Win or lose, Donald Trump’s campaign has changed the way countries in Asia view their relationships with Washington.

Final polling suggests the most likely outcome is a victory for Hillary Clinton. But even Clinton, an architect of the U.S. strategic pivot to Asia, has some work ahead of her in rebuilding trust, analysts and former officials in Asia said.

“With or without Trump, this marks the end of U.S. leadership, in particular, moral leadership,” said a former Japanese diplomat, who asked not to be identified because of the sensitivity of the topic.

“I don’t think it’s a question of Trump as an individual, but a question of the U.S. society that produced this man as the Republican candidate.”

Trump upended U.S. democratic traditions during his White House campaign, drawing enthusiastic crowds where people cheered his often provocative and outrageous remarks. Critics labeled him ignorant, uncouth, a racist, hypocrite, demagogue and a sexual predator, all accusations he denied.

He described a dark America, knocked to its knees by China, Mexico and the Islamic state.

Trump’s harnessing of a populist backlash against immigration and global trade has challenged the ideal of benevolent American power that helped shape the global economy – and the forces of globalization – since the fall of the Soviet Union in the early 1990s.

Now the United States faces a rising China, long an economic force and now becoming more assertive in geopolitics – building its military capability and ignoring an international tribunal’s ruling against its claims to most of the South China Sea.

TRANS-PACIFIC PARTNERSHIP

Asia is most worried about trade protectionism – exports make up a quarter of Asia’s GDP and a fifth of them go to the United States.

The Trans-Pacific Partnership (TPP) trade deal, championed by Barack Obama in part to increase U.S. influence in Asia, was to be an essential feature of Washington’s strategic pivot to Asia – an “economic NATO.”

It now looks dead in the water. Both Clinton and Trump oppose the deal, which would set up a free trade zone among 12 countries that excludes China.

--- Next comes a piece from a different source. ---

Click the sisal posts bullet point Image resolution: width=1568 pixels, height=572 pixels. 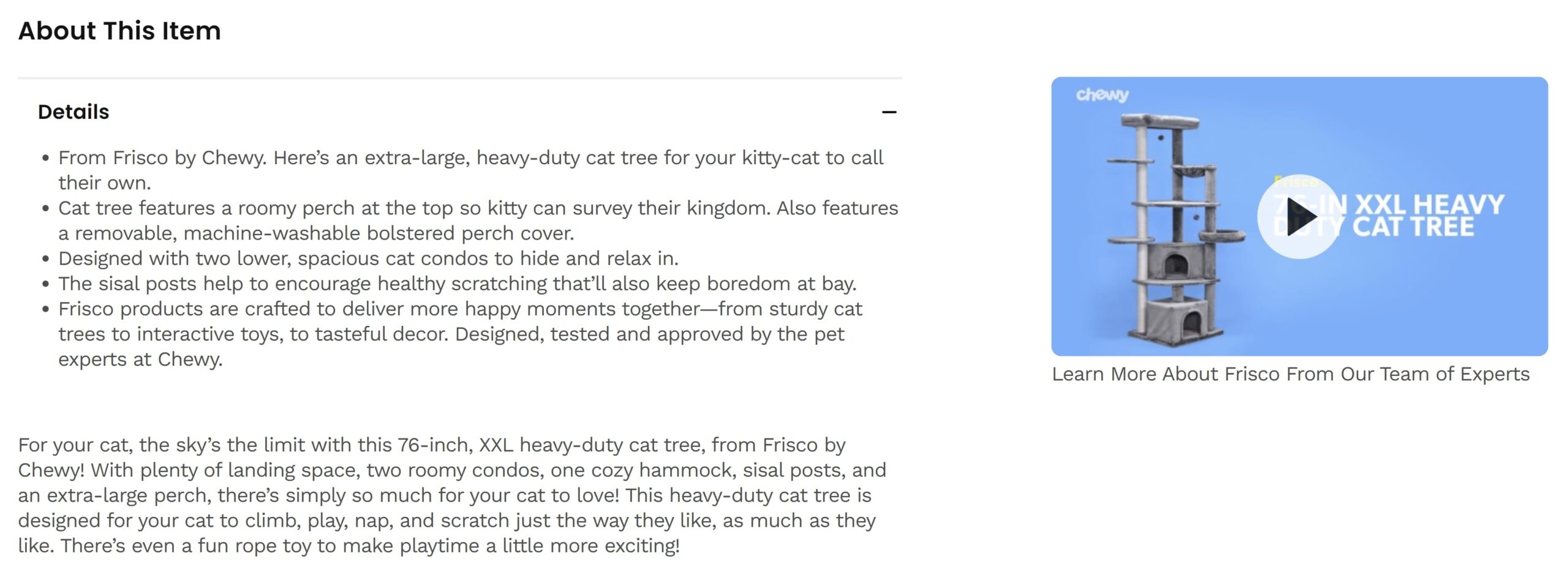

Former Indonesian finance minister Chatib Basri told Reuters the TPP “is an important instrument for the U.S. pivot to Asia.”

“There is some kind of a rivalry between America and China, and the way America can get into Asia is with TPP,” said Basri, now a visiting professor at Australian National University.

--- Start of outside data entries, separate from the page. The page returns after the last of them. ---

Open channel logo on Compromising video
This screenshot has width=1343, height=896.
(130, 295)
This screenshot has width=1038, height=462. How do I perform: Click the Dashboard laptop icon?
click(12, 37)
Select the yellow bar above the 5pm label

With U.S. allies such as Japan, South Korea, Taiwan and Singapore among the biggest winners of an open trade regime, a more isolationist and protectionist stance will cost Washington influence in Asia.

Ironically, it would be China, the subject of many of Trump’s tirades, that could emerge the big winner as uncertainty over Washington’s future commitment to Asia pushes countries into dealing more closely with Beijing.

“If the U.S. pulls out of TPP, that will certainly increase China’s influence in Asia,” said Kanti Bajpai, Professor of Asian Studies at the Lee Kuan Yew School of Public Policy in Singapore.

“Already, U.S. criticism of domestic issues in Thailand, the Philippines, and Malaysia has alienated those countries and caused them to lean towards Beijing. Pulling out of the TPP will help China geopolitically.”

Philippine President Rodrigo Duterte has been particularly hostile towards Washington over its criticism of his lethal anti-drugs campaign, announcing a “separation” from the United States during last month’s visit to China.

Malaysian Prime Minister Najib Razak came back from a visit to China last week with $34 billion worth of deals and an agreement to buy four Chinese naval vessels.

SECURITY WORRIES

China has long been in Trump’s sights, with promises to declare it a currency manipulator and impose punitive tariffs on imports. But any such moves could also hurt Asian exporters who ship components there for assembly and export to the United States, at a time when global trade is already weakening.

Gareth Leather, senior Asia economist at Capital Economics, said the Philippines, Taiwan and South Korea were the emerging Asia economies most vulnerable to a Trump presidency.

“Perhaps the biggest risk to the region’s economies, however, stems not from Trump’s trade policies, but from his foreign policy,” Leather said.

Trump has created doubts over his commitment to security alliances, suggesting Japan and South Korea need to pay more for a U.S. military presence and that they should even develop their own nuclear capability to counter China and North Korea.

Clinton, who was secretary of state when the Obama administration launched its Asia pivot, is expected to maintain Obama’s foreign policy, with some seeing her as being more hawkish.

The divisive U.S. presidential campaign has already done a lot of damage to the reputation of the United States in Asia, regardless of the election outcome, according to some analysts.

“The broader question is whether the United States can assert global leadership,” said Jesper Koll, CEO at fund manager WisdomTree Japan.

“All my Chinese friends say, ‘We thought we would run the world in 20 years. Now it’s going to be in January’. This is not a joke. It’s the natural state of development,” Koll said.